Title: Novel characterization of materials using THz spectroscopic techniques
Author: Sengupta, Amartya
View Online: njit-etd2006-084
(xvi, 95 pages ~ 10.0 MB pdf)
Department: Federated Physics Department of NJIT and Rutgers-Newark
Degree: Doctor of Philosophy
Program: Applied Physics
Document Type: Dissertation
Advisory Committee: Federici, John Francis (Committee chair)
Barat, Robert Benedict (Committee member)

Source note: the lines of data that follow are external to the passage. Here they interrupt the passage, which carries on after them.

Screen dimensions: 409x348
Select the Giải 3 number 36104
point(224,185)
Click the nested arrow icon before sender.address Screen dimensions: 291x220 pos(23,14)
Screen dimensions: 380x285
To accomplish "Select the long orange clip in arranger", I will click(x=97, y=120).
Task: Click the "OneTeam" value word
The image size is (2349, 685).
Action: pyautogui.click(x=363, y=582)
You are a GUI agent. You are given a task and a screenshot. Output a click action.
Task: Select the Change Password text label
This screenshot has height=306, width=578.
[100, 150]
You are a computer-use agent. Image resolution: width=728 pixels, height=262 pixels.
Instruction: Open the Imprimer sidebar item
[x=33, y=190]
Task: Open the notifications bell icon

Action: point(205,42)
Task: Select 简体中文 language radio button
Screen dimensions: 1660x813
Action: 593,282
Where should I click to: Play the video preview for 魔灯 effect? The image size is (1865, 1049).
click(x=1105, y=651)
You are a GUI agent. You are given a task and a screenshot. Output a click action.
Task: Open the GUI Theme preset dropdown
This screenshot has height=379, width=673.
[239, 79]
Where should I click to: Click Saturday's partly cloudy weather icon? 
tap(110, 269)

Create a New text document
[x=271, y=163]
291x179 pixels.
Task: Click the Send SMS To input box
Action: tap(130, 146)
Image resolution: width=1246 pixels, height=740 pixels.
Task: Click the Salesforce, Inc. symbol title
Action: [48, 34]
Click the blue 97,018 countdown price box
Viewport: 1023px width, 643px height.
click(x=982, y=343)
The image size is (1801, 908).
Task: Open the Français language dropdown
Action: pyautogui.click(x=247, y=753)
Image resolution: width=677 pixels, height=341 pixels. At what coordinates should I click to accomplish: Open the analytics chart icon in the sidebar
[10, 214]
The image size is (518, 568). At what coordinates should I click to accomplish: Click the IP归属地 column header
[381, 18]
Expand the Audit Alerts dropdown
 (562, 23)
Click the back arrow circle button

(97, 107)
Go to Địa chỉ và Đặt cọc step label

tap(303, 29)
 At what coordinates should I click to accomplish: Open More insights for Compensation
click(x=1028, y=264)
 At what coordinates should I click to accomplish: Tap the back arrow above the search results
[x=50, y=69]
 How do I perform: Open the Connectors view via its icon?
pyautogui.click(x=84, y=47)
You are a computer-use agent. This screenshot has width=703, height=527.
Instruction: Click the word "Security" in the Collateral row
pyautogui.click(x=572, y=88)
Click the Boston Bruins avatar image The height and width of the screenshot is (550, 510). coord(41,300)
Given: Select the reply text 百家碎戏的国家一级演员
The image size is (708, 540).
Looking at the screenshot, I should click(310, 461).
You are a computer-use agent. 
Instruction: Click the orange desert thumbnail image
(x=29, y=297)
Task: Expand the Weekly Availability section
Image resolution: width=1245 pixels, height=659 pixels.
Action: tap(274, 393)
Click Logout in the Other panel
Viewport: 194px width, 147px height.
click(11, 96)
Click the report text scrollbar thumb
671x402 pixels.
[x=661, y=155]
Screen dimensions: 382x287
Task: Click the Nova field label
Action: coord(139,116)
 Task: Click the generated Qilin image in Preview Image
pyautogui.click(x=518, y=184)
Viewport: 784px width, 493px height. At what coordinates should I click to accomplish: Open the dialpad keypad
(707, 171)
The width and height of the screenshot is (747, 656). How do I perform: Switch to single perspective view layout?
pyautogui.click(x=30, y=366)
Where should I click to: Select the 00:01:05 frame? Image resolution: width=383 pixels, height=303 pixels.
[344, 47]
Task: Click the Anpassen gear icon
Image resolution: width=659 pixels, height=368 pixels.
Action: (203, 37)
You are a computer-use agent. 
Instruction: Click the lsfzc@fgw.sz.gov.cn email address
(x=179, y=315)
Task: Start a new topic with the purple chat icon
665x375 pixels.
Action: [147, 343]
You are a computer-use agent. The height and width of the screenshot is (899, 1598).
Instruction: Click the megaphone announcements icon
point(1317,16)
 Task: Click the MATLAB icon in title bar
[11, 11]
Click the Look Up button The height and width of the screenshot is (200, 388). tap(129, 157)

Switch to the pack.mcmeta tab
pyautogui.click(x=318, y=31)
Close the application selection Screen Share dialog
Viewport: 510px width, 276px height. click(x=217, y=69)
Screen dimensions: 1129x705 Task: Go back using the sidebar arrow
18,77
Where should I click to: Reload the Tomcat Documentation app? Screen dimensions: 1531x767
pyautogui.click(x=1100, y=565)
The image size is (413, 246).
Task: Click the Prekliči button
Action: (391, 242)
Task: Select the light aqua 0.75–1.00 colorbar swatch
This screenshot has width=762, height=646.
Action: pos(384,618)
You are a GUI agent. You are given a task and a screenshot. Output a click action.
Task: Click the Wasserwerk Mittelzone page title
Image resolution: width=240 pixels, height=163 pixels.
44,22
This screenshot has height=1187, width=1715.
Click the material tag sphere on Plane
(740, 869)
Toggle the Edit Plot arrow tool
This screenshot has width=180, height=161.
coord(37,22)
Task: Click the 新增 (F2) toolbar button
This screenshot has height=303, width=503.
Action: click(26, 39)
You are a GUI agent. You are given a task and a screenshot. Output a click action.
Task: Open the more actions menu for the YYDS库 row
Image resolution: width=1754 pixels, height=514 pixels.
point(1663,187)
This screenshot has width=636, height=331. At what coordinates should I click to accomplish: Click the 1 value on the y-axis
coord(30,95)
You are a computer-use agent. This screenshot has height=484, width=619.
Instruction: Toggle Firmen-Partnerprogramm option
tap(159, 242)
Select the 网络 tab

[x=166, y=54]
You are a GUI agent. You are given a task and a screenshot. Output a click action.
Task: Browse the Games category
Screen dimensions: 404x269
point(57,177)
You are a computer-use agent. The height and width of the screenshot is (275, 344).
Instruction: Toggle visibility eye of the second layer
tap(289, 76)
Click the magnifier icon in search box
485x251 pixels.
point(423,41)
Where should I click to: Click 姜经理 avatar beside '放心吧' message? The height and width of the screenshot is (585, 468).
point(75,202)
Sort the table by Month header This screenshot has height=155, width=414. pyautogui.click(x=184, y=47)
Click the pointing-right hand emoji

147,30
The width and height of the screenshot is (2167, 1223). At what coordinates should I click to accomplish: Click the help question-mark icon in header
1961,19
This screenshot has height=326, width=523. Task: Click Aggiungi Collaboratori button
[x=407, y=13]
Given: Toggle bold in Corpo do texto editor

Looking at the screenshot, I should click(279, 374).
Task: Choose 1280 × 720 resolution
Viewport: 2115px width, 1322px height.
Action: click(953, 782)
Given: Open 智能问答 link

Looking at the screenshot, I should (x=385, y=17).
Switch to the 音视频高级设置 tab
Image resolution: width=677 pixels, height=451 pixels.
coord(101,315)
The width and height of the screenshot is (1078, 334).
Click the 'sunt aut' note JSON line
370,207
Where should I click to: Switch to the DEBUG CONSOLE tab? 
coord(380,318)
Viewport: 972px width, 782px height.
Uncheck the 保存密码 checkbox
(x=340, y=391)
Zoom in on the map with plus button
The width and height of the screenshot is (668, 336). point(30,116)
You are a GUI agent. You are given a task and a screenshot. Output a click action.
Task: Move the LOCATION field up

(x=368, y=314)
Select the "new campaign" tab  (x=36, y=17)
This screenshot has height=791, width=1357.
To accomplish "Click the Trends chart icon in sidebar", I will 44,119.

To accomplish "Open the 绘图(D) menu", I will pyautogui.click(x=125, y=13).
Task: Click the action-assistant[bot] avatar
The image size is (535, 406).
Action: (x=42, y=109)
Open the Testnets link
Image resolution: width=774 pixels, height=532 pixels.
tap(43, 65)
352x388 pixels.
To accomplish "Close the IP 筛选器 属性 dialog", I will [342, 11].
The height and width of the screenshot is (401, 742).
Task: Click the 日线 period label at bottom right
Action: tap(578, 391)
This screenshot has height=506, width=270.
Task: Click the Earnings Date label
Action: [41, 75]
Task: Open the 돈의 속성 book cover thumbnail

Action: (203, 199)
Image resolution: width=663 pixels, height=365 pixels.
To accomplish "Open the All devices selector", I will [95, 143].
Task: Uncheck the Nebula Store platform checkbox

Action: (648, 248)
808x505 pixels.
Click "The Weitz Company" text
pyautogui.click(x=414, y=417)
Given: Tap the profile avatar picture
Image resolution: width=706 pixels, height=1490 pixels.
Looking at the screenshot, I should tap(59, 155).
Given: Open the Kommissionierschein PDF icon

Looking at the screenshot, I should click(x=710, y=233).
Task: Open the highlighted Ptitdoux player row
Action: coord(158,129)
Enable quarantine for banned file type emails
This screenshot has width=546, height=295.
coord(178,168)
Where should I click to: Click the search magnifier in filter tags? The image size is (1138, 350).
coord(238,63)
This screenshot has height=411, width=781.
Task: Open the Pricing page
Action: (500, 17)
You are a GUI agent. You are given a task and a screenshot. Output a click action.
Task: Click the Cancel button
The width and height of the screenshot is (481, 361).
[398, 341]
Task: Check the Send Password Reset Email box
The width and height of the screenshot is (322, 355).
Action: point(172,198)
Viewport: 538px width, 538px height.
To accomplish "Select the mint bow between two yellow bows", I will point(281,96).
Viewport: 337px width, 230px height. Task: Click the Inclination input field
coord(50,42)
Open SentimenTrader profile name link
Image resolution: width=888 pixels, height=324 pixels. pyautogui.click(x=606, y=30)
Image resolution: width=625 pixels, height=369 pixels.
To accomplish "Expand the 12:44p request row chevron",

Gary, Dale E. (Committee member)
Mendelsohn, Richard (Committee member)
Ravindra, N. M. (Committee member)
Swain, P.K. (Committee member)
Date: 2006-05
Keywords: THz
Spectrospocy
Materials
Gate dielectrics
Olefin polymers
Availability: Unrestricted
Abstract:

Significant scientific and technical challenges within the terahertz (THz) frequency regime have recently motivated an array of new research activities. This involves numerous applications of this region of the electromagnetic spectrum between approximately 100 GHz (3mm) and 3 THz (100 µm) for both spectroscopy and imaging purposes. THz time domain spectroscopy is unique in that the time domain waveforms are measured and the complex optical constants are deduced directly without resorting to the Kramers-Kronig Analysis.

In this work, THz spectroscopy has been used to characterize different types of materials. Materials investigated consisted of semiconductors, gate dielectric materials, high energetic materials and cyclic olefin polymers. Besides demonstrating that surface roughness affects the THz transmission, one of the most significant contributions of this work has been to deduce the number of defect states in buried layers. The study also attempts to develop a preliminary model based on effective medium approximations to predict the thickness of the interfacial layer which might be having a myriad of applications in the semiconductor industry. The characterization of a cyclic olefin polymer showed that it is probably the "candidate of the future" for fabrication of far infrared optics mainly because of its low loss and transparency in both the visible and far infrared region of the EM spectrum.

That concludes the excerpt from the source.